Directions for this task: Beginning with the line where "Open the Customize Quick Access Toolbar arrow" appears, retype every remaining line of the data below, both the first and last included.

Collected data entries
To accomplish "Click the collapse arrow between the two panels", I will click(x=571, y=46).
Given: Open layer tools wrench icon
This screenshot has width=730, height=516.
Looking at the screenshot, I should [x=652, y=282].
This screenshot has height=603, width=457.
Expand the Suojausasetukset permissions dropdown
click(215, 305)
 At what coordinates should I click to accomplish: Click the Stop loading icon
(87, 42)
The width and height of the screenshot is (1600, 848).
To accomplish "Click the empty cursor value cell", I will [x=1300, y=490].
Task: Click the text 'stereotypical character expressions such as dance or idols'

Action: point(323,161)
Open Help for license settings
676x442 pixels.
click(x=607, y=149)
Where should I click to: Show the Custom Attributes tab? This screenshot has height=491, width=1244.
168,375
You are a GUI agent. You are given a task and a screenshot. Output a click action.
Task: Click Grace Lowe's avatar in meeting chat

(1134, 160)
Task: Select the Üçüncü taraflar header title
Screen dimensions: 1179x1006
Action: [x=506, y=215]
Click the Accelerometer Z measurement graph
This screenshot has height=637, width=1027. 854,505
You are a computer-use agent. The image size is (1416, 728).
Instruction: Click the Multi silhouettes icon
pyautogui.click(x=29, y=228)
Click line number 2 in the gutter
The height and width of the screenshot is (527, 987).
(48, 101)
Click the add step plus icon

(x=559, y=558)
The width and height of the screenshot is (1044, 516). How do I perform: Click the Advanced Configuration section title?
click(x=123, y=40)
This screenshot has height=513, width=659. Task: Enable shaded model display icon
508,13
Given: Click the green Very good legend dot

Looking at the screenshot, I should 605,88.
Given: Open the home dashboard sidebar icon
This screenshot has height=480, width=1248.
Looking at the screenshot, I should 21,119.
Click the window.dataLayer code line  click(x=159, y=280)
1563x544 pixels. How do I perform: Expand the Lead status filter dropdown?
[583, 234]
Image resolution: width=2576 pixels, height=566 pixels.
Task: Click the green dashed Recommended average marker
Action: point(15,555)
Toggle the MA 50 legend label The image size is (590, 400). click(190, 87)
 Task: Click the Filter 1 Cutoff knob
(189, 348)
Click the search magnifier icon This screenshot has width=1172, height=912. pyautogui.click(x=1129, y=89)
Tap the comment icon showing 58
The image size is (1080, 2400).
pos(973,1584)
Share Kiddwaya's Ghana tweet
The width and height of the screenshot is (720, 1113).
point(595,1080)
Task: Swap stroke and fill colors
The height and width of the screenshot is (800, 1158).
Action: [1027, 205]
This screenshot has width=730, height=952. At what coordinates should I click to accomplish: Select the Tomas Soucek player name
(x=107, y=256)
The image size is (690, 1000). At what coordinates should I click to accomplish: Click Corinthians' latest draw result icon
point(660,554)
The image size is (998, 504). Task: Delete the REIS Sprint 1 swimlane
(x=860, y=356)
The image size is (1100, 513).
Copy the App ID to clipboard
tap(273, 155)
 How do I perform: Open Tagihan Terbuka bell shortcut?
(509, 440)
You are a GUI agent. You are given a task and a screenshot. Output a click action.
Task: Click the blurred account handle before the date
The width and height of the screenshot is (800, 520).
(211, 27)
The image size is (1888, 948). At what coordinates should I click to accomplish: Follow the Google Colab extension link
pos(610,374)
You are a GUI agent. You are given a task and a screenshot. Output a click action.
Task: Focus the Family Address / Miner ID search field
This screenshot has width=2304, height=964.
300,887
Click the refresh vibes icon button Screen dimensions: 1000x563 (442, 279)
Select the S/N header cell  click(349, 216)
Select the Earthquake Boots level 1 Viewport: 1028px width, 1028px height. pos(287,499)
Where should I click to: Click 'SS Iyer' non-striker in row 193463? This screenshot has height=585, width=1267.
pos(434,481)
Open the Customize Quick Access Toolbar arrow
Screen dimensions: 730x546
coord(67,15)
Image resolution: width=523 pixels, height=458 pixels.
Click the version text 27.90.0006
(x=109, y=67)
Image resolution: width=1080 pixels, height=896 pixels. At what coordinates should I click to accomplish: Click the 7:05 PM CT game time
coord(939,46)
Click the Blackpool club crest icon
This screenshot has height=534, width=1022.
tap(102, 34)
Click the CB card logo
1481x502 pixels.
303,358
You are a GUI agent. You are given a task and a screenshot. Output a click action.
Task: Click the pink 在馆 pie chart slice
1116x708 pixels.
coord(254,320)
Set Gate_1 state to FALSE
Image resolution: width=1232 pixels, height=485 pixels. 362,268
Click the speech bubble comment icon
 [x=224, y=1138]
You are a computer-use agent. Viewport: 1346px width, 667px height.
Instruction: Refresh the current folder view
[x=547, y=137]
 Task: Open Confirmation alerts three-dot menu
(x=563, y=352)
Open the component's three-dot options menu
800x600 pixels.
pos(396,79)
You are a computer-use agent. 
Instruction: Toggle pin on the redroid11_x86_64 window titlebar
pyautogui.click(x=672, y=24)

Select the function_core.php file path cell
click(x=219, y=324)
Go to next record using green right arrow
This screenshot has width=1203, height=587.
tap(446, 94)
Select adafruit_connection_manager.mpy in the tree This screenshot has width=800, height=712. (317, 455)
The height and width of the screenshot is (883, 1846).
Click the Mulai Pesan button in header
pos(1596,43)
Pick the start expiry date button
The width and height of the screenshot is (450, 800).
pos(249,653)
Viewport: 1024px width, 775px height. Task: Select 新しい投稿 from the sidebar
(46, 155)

Output below:
Open the Customize Quick Access Toolbar arrow
Screen dimensions: 730x546
coord(67,15)
Image resolution: width=523 pixels, height=458 pixels.
Click the version text 27.90.0006
(x=109, y=67)
Image resolution: width=1080 pixels, height=896 pixels. At what coordinates should I click to accomplish: Click the 7:05 PM CT game time
coord(939,46)
Click the Blackpool club crest icon
This screenshot has height=534, width=1022.
tap(102, 34)
Click the CB card logo
1481x502 pixels.
303,358
You are a GUI agent. You are given a task and a screenshot. Output a click action.
Task: Click the pink 在馆 pie chart slice
1116x708 pixels.
coord(254,320)
Set Gate_1 state to FALSE
Image resolution: width=1232 pixels, height=485 pixels. 362,268
Click the speech bubble comment icon
 [x=224, y=1138]
You are a computer-use agent. Viewport: 1346px width, 667px height.
Instruction: Refresh the current folder view
[x=547, y=137]
 Task: Open Confirmation alerts three-dot menu
(x=563, y=352)
Open the component's three-dot options menu
800x600 pixels.
pos(396,79)
You are a computer-use agent. 
Instruction: Toggle pin on the redroid11_x86_64 window titlebar
pyautogui.click(x=672, y=24)

Select the function_core.php file path cell
click(x=219, y=324)
Go to next record using green right arrow
This screenshot has width=1203, height=587.
tap(446, 94)
Select adafruit_connection_manager.mpy in the tree This screenshot has width=800, height=712. (317, 455)
The height and width of the screenshot is (883, 1846).
Click the Mulai Pesan button in header
pos(1596,43)
Pick the start expiry date button
The width and height of the screenshot is (450, 800).
pos(249,653)
Viewport: 1024px width, 775px height. Task: Select 新しい投稿 from the sidebar
(46, 155)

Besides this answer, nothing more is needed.